In my session yesterday (my third with her), I asked her how I was supposed to heal through therapy. Is just talking about it supposed to make me less sensitive about it? How is therapy going to help?
She said that by understanding the person who caused me this pain (what he may have went through as a child/his life circumstances that made him an abusive asshole), that I should be able come to a place of forgiveness. I have to forgive him in order to not be affected by it. I have never considered this before. He is the one person I can truly say that I hate. I don't know if I want to forgive him or if I even can. My therapist says that by hating him, I am using a lot of energy; I agree with this.

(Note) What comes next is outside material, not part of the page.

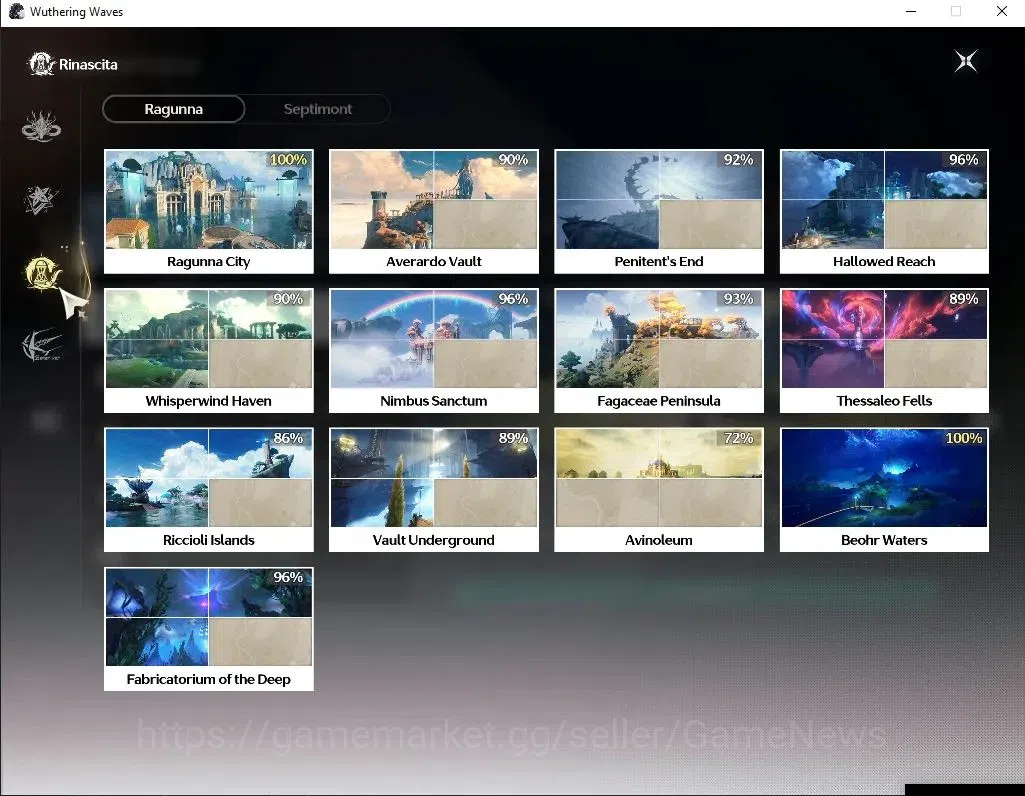This screenshot has width=1025, height=796.
Task: Open the Whisperwind Haven area card
Action: point(209,350)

My therapist has also been asking a lot of questions about my mother's and father's actions during this time. "Why did your mother choose to stay with him? There must have been some sort of connection between them for her to stay. Have you asked your father why he didn't pay child support? Your mother may have had more options in choosing a husband if he had supported his 3 children." My thought on this matter is that I do not have issues with my parents. I have let go of the anger I felt toward either of them and moved on. I have a relationship with both of them that I am comfortable with, so I don't understand why she wants me to go there and have me ask my mother/father these uncomfortable questions.
So, I am wondering who here has been in a situation where they have forgiven someone who has caused a lot of pain to them? Or were you able to work through that pain in another way?
I spoke with H about it last night, and he agrees with me that maybe her way of going about it isn't the best for me. I am wondering if I should get another therapist or try it her way?
CN: My therapist thinks I have to forgive the man who beat my mother and made my and my brother's childhood a living hell. Should I try it her way (forgive) or find another therapist to help me work through this?
“Life is not orderly. No matter how we try to make it so, right in the middle of it lose a leg, fall in love, drop a jar of applesauce.” - Natalie Goldberg
When you forgive someone like that... it's for YOU, not for them. Just keep that in mind while you're going through the process. You need to forgive him for you... not to make his actions acceptable.
Post by wrathofkuus on Sept 26, 2012 12:46:43 GMT -5
I think forgiveness is highly overrated. You're never going to understand him or be at peace with what he did. What you need to work through isn't anything in or about him, but the effect it had on you.
I'm not going to say dump your therapist, because I'm no expert, but I'm not at all impressed by the little about her that you've said here.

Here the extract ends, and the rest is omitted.